Faith and doubt go together. You cannot have one without the other. Just as love and pain go together. You know that you are really in love when you hurt for, or pain over someone else. If it didn’t hurt, if there was no pain, or cost, it wouldn’t be love.

Which is why John in this mornings gospel so beautifully captures in this one incident with Thomas, both doubt and faith, love and pain. It is the pierced hand and side that Jesus offers to Thomas out of love. The prints and proof of what he did for Thomas, for you and I and for all those who walk closely and struggle and wrestle and question and bargain and shake our fist at Him. He in turn offers a pierced hand. He says to us “Put your hand here”.
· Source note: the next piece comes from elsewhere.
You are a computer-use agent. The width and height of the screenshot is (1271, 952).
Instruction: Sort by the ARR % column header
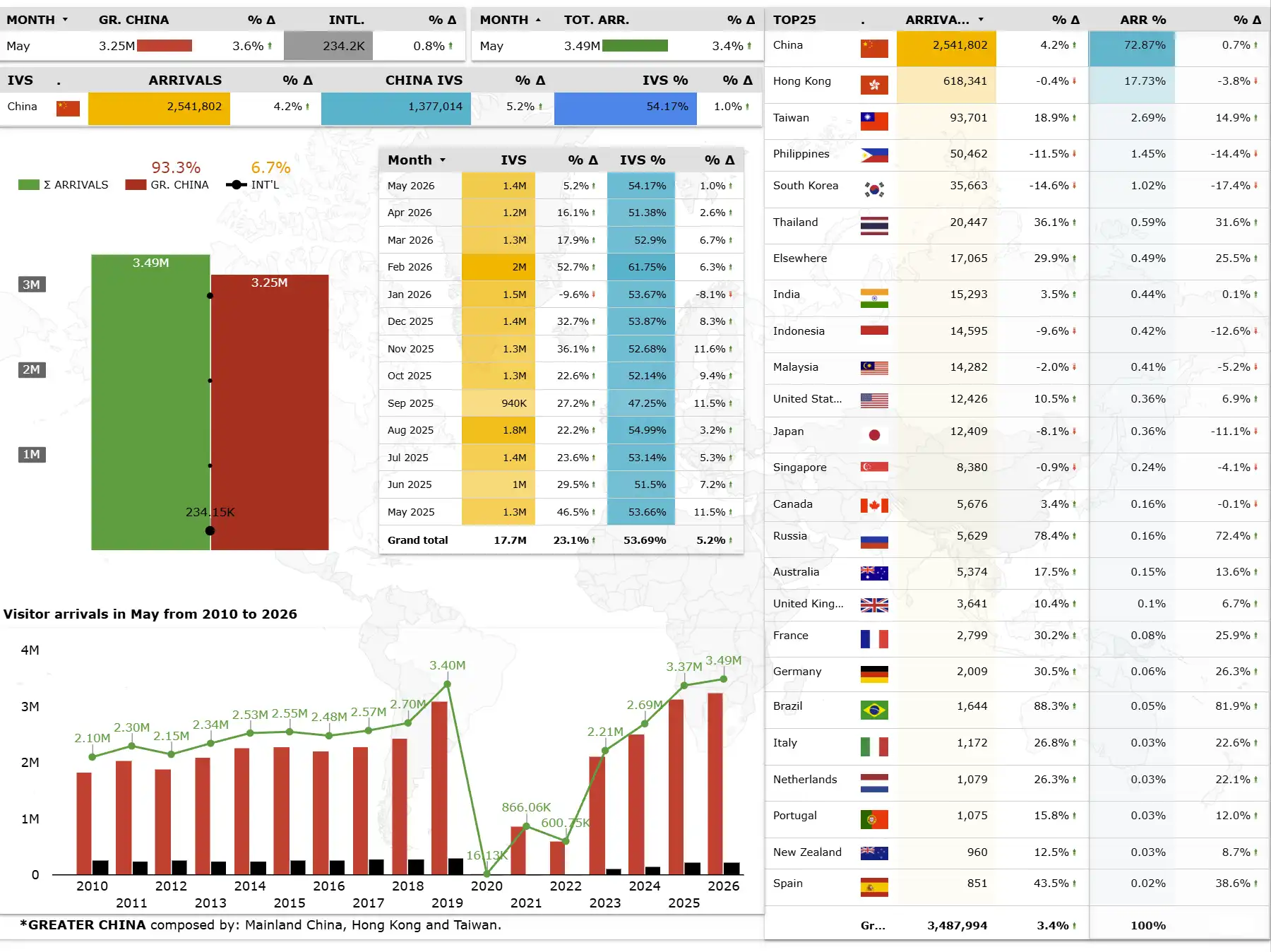pyautogui.click(x=1142, y=20)
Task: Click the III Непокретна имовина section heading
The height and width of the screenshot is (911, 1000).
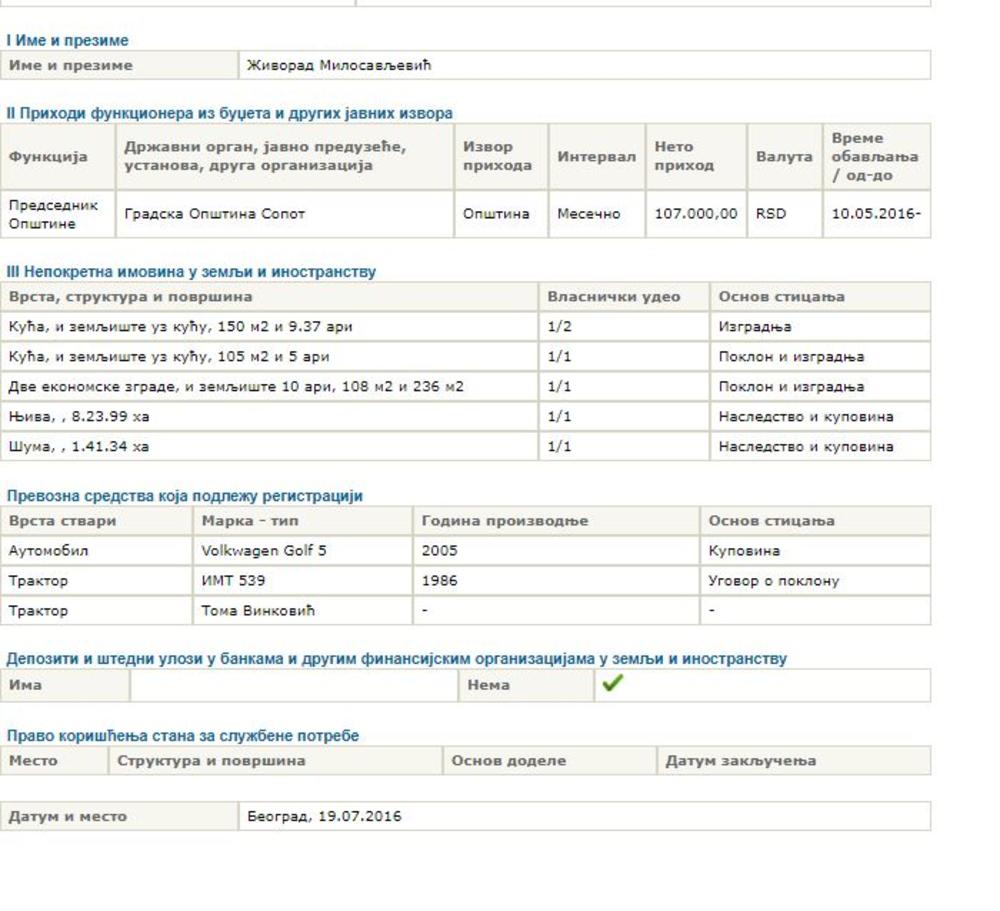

In the end Kerry died a swift death. I count myself deeply privileged because she allowed me to walk a little way with her. The treasures she offered were not glib, pious, swift off the tongue platitudes. What she offered was an integrity and authenticity with her God. I am quite sure that her questions and her grappling continued onto the other side of the grave. Some of the answers would have been revealed when she got to the other side. A bit like asking what is England really like? Well you have to go and live there in order to get the real answer. But what I reckon will calm the the bubbling troubling ferment in her soul, is that moment when The master looks into her eyes and she will know that He is the answer. He is the home and the peace that lasts forever and ever Amen.